例えば、キングコング西野亮廣の「ディズニーを倒す」という発言。「ディズニーを倒す」というのがどういう意味なのかは人によってそれぞれ違う。

これについては書いてたら長くなったので別記事に分けた。

千鳥・大悟「最後はロング革ジャンを着た姿で終わりたい」

目標設定という観点から「最後はロング革ジャンを着て終わりたい」という大悟の発言を考えてみよう。
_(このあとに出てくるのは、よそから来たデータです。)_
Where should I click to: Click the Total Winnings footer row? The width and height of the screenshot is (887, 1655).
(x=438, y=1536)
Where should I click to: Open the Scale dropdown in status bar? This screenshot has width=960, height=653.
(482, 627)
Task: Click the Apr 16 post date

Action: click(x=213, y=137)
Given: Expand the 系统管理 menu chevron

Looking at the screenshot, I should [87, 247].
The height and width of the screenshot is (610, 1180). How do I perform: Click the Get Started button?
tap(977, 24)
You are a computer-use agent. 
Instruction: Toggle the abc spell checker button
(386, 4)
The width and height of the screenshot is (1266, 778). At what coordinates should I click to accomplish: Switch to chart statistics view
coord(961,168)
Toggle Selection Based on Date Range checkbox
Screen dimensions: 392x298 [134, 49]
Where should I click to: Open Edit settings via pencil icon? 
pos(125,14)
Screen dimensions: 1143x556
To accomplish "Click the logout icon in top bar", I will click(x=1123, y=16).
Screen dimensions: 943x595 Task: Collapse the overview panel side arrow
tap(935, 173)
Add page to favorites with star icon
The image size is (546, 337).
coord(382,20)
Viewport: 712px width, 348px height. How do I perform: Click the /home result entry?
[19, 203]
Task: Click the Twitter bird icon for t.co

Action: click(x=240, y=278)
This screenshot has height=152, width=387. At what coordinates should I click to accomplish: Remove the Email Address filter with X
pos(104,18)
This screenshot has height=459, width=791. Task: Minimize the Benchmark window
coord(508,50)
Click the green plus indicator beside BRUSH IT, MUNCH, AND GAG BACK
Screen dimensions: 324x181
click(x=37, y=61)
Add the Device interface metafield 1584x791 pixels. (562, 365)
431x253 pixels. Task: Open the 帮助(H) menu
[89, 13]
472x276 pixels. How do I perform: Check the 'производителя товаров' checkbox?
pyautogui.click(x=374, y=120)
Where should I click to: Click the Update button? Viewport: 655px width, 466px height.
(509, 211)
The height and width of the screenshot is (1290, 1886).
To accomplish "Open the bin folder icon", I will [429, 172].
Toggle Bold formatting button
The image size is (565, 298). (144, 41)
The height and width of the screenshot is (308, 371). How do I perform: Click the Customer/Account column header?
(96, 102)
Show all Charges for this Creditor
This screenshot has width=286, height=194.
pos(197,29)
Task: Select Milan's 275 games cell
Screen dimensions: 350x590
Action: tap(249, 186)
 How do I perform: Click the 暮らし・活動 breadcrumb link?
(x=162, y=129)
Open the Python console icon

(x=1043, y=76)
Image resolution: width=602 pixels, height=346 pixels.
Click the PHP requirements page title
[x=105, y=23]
番組中、最後の企画を考えていたのはほんの2, 3分程度で、この大悟のセリフもその終盤でサラッと言われただけだが、その2, 3分の話し合いは芸人たちの企画会議であるといえる。

「最後にふさわしい企画を考える」のが目標の会議。

「最後にふさわしい企画を考える」という曖昧な目標を「ロング革ジャンを着た姿で終わる企画を考える」という明確な目標に転換させ煮詰まった会議を打開したのが、大悟の「最後はロング革ジャンを着て終わりたい」というセリフなのだ。

出口の見えない会議を経験したことのある人なら、明確な道筋を示す目標が提示されることのありがたさが分かるだろう。

  • 「最後にふさわしい企画を考える」という当初の曖昧な目標に対し、
  • 「最後にふさわしいのはロング革ジャンを着た姿だ」という仮説を立て、
  • 「ロング革ジャンを着た姿で終わる企画を考える」という新たな目標を設定し、
  • その目標を満たす「ロング革ジャン隠し合い対決」を導く

意識的なのか無意識なのかは分からないが、このようなロジカルな思考プロセスから短時間で正解を導き出す大悟はただ者ではない。

さいごに

『ロング革ジャン対決』は傑作だ。今回は大悟について書いたが、フジモンもノブもニューヨークもすごかった。才能が溢れ出ていた。

アーカイブの公開が終了してしまったのが本当に残念。人類にとっての大いなる損失だとさえ思う。

AbemaTV、ならびに、よしもとクリエイティブ・エージェンシーの関係者の皆さん、3000円くらいなら出すのでDVD化していただけませんか。